Christians can genuinely sing with the Psalmist, “O how love I thy law! it is my meditation all the day” (Psalms 119:97).
However, we are painfully aware of the fact that of ourselves we cannot follow Paul’s words from earlier, where he urged us: “yield yourselves unto God, as those that are alive from the dead, and your members as instruments of righteousness unto God” (Romans 6:6).
If it were not for this ability being provided by the Holy Spirit, we would always yield to our old sinful “flesh,” and yield to the world’s and the devil’s temptations, sooner or later. But true Christians have no mere “empty profession.” If we have been born again, there will be an accumulating evidence of this fact.

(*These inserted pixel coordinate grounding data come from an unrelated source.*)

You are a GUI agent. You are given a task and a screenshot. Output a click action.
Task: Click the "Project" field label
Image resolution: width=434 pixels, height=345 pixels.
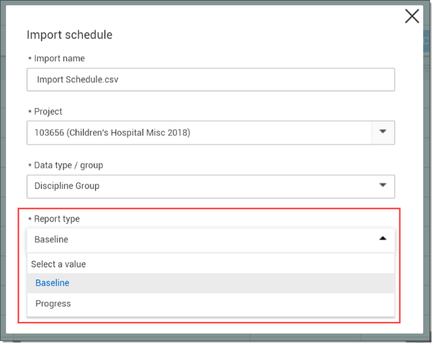48,112
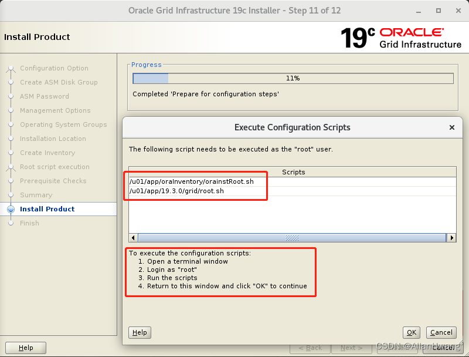Click the Scripts column header
The width and height of the screenshot is (469, 357).
293,172
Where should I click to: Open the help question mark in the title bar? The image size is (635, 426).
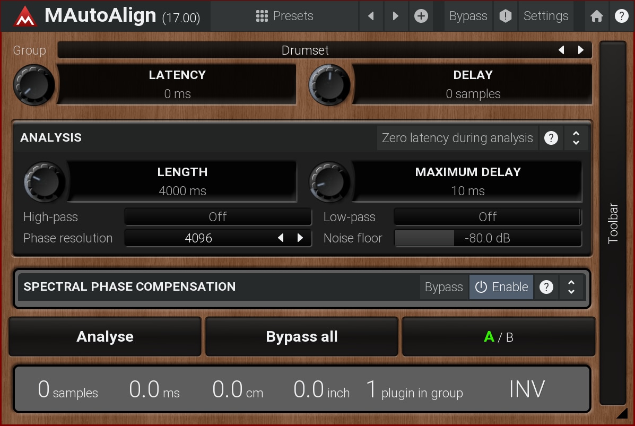coord(621,16)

Some people think of themselves as Christians, but if their faith is not followed by good works—not followed by a Christian manner of life—then their faith is “dead” (see James 2:14,20,22,26). It is not the faith of someone who has been born again.
We need the Holy Spirit in order to live the life of a real Christian. And so this becomes Paul’s prayer for himself: “O wretched man that I am! who shall deliver me from the body of this death? I thank God through Jesus Christ our Lord” (Romans 7:24,25).

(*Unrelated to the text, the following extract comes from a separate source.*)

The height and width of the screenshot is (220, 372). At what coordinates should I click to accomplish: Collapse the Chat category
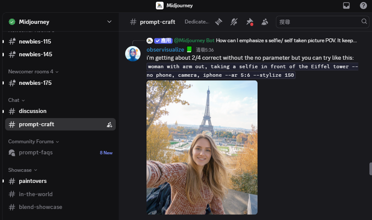click(x=16, y=100)
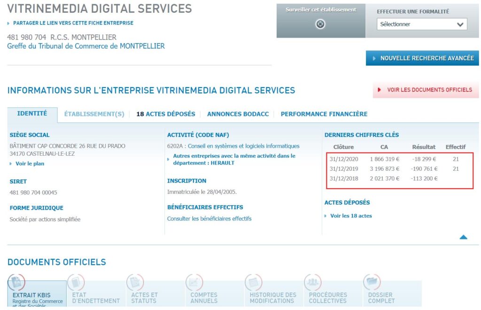Click Voir les documents officiels button
This screenshot has height=310, width=481.
(426, 90)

Only born-again Christians have this work of God through Christ to be thankful for!
Paul testifies of himself what all true Christians find to be their own condition: “So then with the mind I myself serve the law of God; but with the flesh the law of sin” (Romans 7:25). Like as with Paul the converted man, the Christian is not his or her “flesh,” or “old man” now. Christians serve the “law of God” in their minds, and they desire to do the same in practice—and, by the enabling of the Holy Spirit within, they possesses what is necessary to actually live the Christian life.
We can now, truly, “walk after the Spirit” (Romans 8:1).
But Paul is aware that his flesh is still inclined to serve the “law of sin”—i.e. the old power of his sinful nature—“evil is present with me” (Romans 7.21). This evil controlled him once, and it would do so again if he didn’t reckon it crucified in Christ and if he didn’t cry in prayer to God for deliverance and strength to walk in newness of life. And, receiving this enabling from the Holy Spirit, Paul thanks God for the strength that he has given him, enabling him to walk in God’s ways (v.25).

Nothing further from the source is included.